By Beatriz Valdés Correa, EL ESPECTADOR, May 28, 2020
(Translated by Eunice Gibson, CSN Volunteer Translator)
In its report entitled “Digging Up Truth and Justice”, Movice[1] tells in detail how the partnerships of the Heroes of Montes de María of the AUC[2] with politicians, businessmen, and the Colombian Army enabled the disappearance of people whose bodies may be found in 15 farms and 18 cemeteries in the province.
Three children of the Causado Márquez family were murdered and disappeared between 1994 and 2002. Álvaro José, Róviro, and Walter de Jesús were campesinos who belonged to the National Association of Campesino Land Users (Anuc in Spanish) in Sucre, and leaders of the social and political life of the province. On February 24, 2003, Cristóbal Manuel Paternina Hernández, a resident of the District (corregimiento) of La Libertad (San Onofre Municipality), was disappeared. His family describes how you could see from his farm the way the paramilitaries that belonged to the Heroes of Montes de María Bloc frequently came to the Infantry post, and how a number of the officers kept up relations with members of the paramilitaries. Months later, they murdered and disappeared Edualdo León Díaz, Mayor of El Roble in April of 2003 after he complained that the then-Governor of Sucre, Salvador Arana Sus, was a paramilitary.

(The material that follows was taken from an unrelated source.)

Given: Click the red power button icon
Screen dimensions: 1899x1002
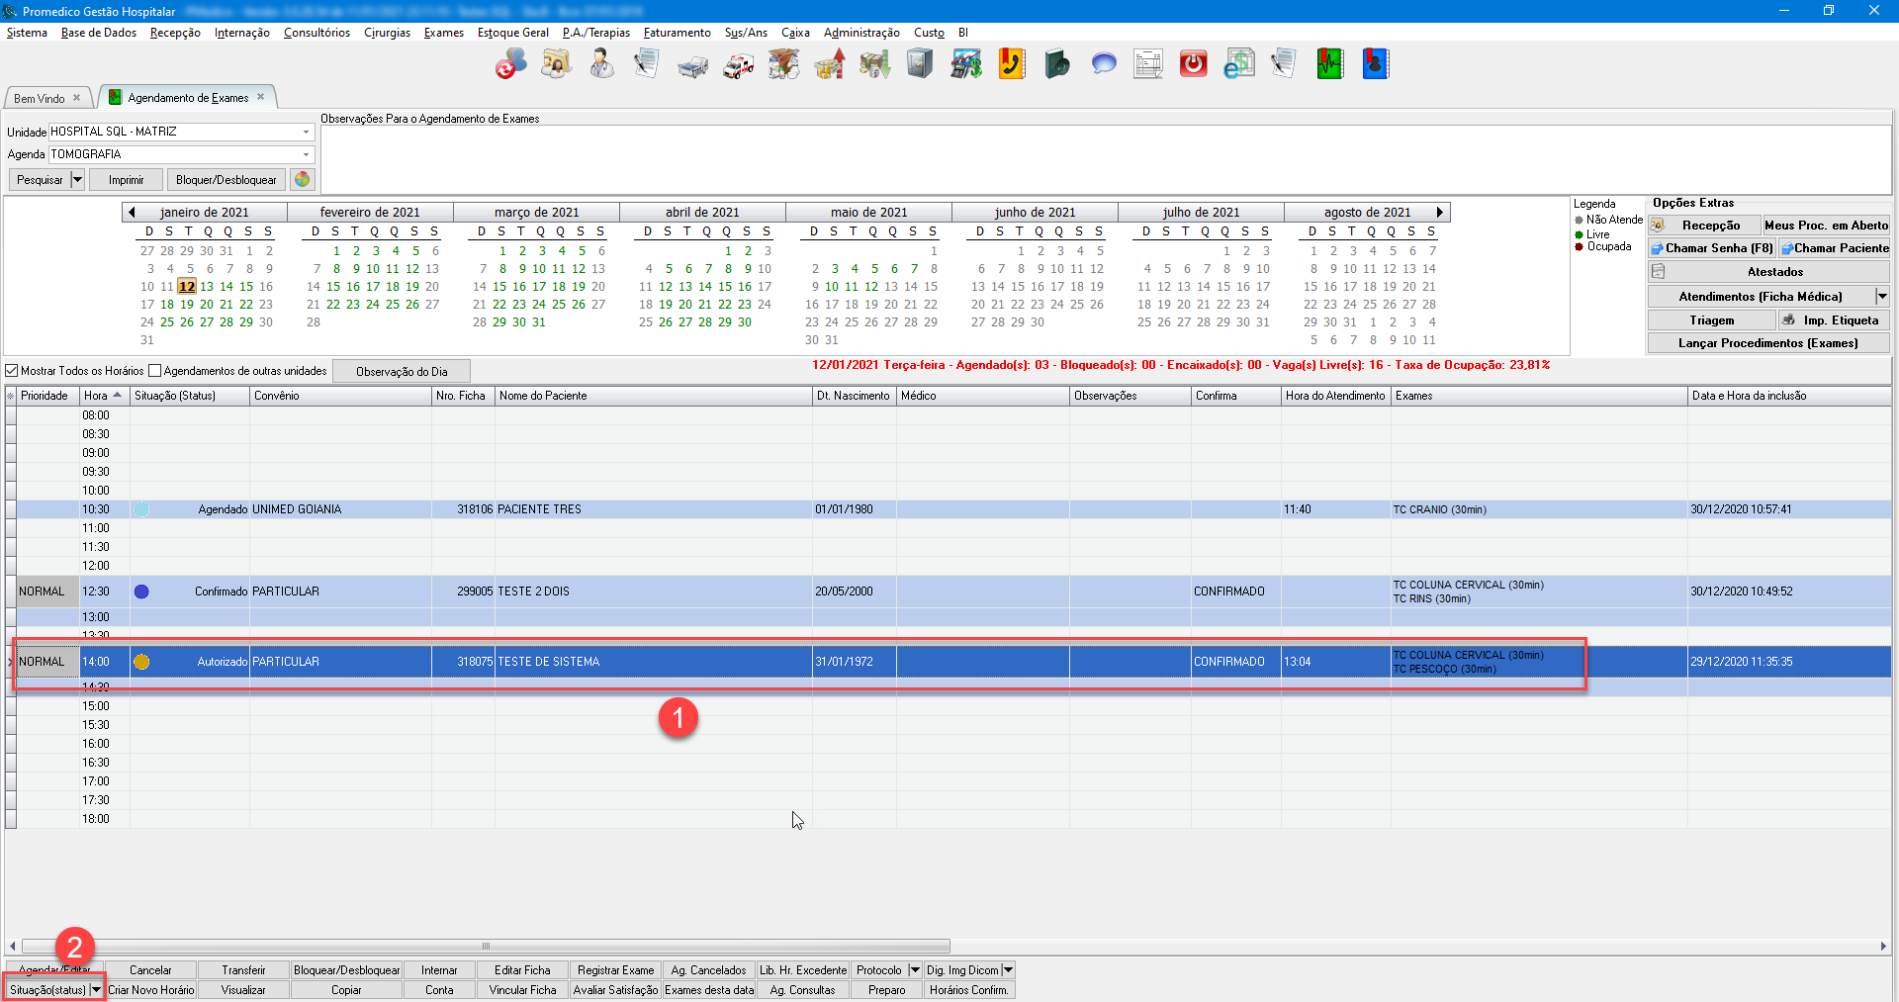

That’s how it was in Sucre between the end of the ‘80’s and the first decade of the 21st century. The paramilitary organizations were allied with the social, political, and economic spheres of the province, and all the while the Heroes of the Montes de María Bloc were committing massacres, selective murders, sexual violence, and disappearances, they were also displacing and dispossessing the people. At the same time, companies and politicians were acquiring land. That is detailed in the report “Digging Up Truth and Justice”, prepared by the Movement of Victims of Crimes by the Government (Movice in Spanish) and the Committee in Solidarity with Political Prisoners (CSPP in Spanish) and delivered today to the agencies of the transitional justice system.
The document explains the alliances with local politicians, which ended up making the decisions on the violent acts. They are the now recognized and convicted Salvador Arana Sus, who recently submitted to the Special Jurisdiction for Peace, Miguel Nule Amín and Álvaro García Romero, responsible for the massacre at Macayepo. And it mentions another 39 public officials and employees of the private sector connected by the Attorney General’s Office in investigations of their relationship with paramilitary groups in twelve municipalities in Sucre Province.
But beyond showing the responsibilities, this report goes on to “reconstruct the profile and the circumstances of the disappearance of 259 victims, grouped into 222 cases of forced disappearance in Sucre during the years 1988 through 2008. It carried out an analysis of the documented cases so as to identify the global dimension of the phenomenon, such as the purpose, the victims, those responsible, modus operandi, those benefited, and the principal patterns,” states the report.
In their analysis, the organizations concluded that the forced disappearance was “a practice that was committed in Sucre in a generalized and systematic manner that served as a strategy to carry out theft of land. It was a mechanism of extermination used against population groups that were exercising some kind of social and political leadership and who made complaints about the activities that victimized people, and/or people who were different and seemed a threat to the community, and as a way of sowing terror and exercising territorial control in a strategic area at the political and economic level. It was also used to impose a social model favorable to the interests of people who fostered and benefited from the violence. Their relationship as partners with the government allowed them to carry out these actions with complete impunity.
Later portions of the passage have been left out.